SAN FRANCISCO -- The University of California has $10 million to expand online education in the governor's budget proposal. But no one knows what the programs will look like or how much money they will save the university, if any.
Gov. Jerry Brown, who attended a UC Regents meeting Wednesday, stressed the potential of online coursework for cost savings, saying the university can't afford to continue operating as it has -- at least, not without raising tuition, which he has discouraged.
Brown also said the new educational offerings, harnessing the latest technology, would be stronger, not just less expensive. As he put it to reporters after the discussion, "What is being talked about is better, cheaper."
Some leaders have floated the idea of encouraging undergraduates to take 10 percent of their courses online, particularly for lower-division courses. Others have suggested the courses be made available to students who wish to transfer into the system. UC Berkeley's law school dean, Christopher Edley, proposed an entirely new charter campus devoted to online education, with faculty at the heart of it.
In short, the future of online education for UC could be anything.

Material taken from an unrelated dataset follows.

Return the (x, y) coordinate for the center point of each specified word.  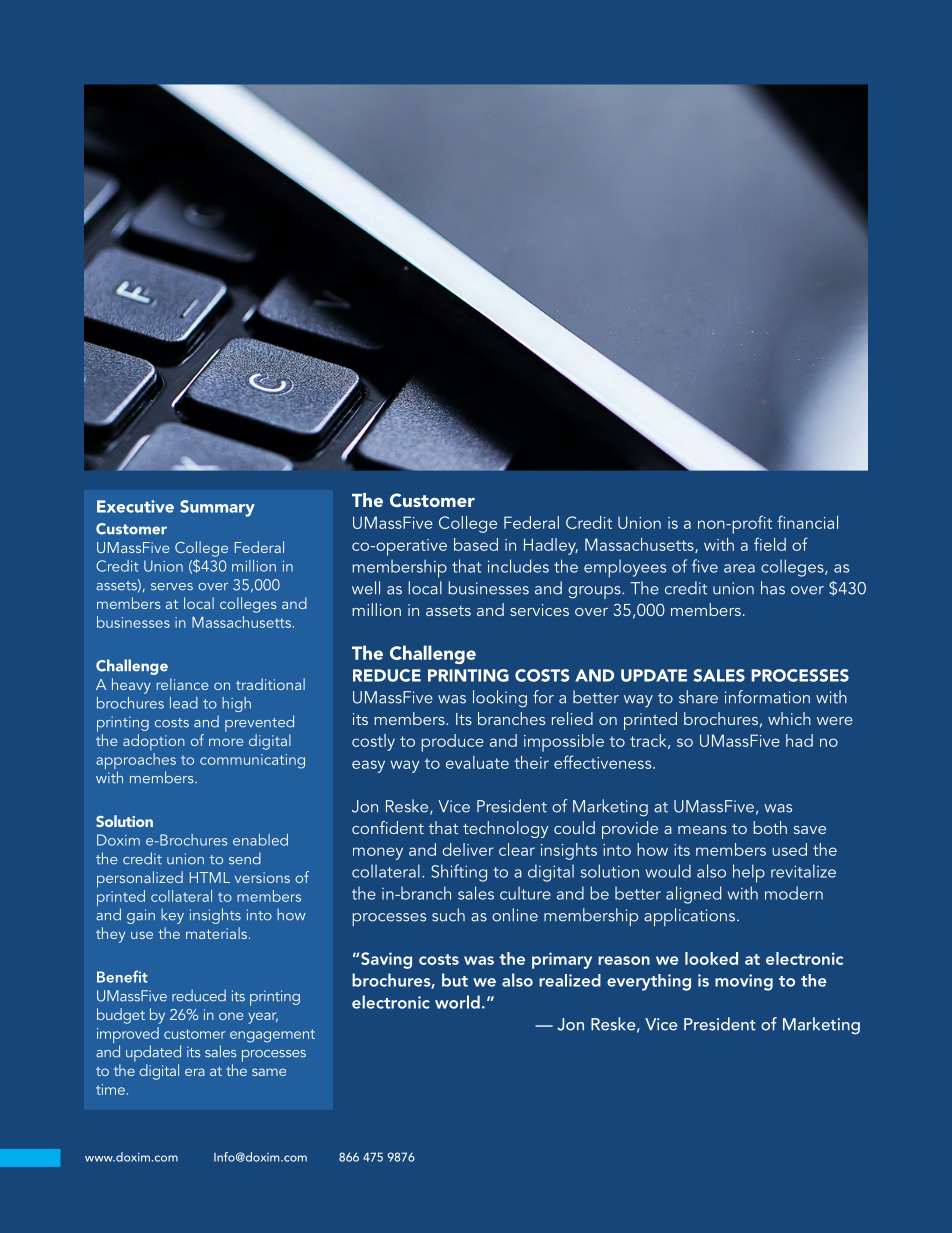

Maybe.
"What we're talking about is exploring an option and seeing if the option works," board chairwoman Sherry Lansing said. "We don't know anything, which is why these goal posts are going to be moving goal posts."
UC's campuses offer hundreds of courses online to their undergraduate students and some degree programs. But many of them are campus-specific. The UC Online Education initiative aims to change that. It has 14 systemwide online courses for its students and aims to develop about 12 more per year by pairing faculty members with designers.
The founders of three leading online education startups, Udacity, Coursera and EdX, made the case for the online programs. They spoke of the possibilities, and the need for exploration. None of them claimed to have found the answers, particularly as they relate to the bottom line. They also noted that few students -- about 10 percent -- actually complete the free classes offered without credit.
One campus leader said students do embrace the infusion of technology into their courses. But, said Sophia Armen, UC Santa Barbara's student body president, given that none of the models has yielded financial returns, the university should keep its focus on the fundamental issues: cost and quality.
"In essence, I don't think online education is the grand solution to the UC's problems," she said.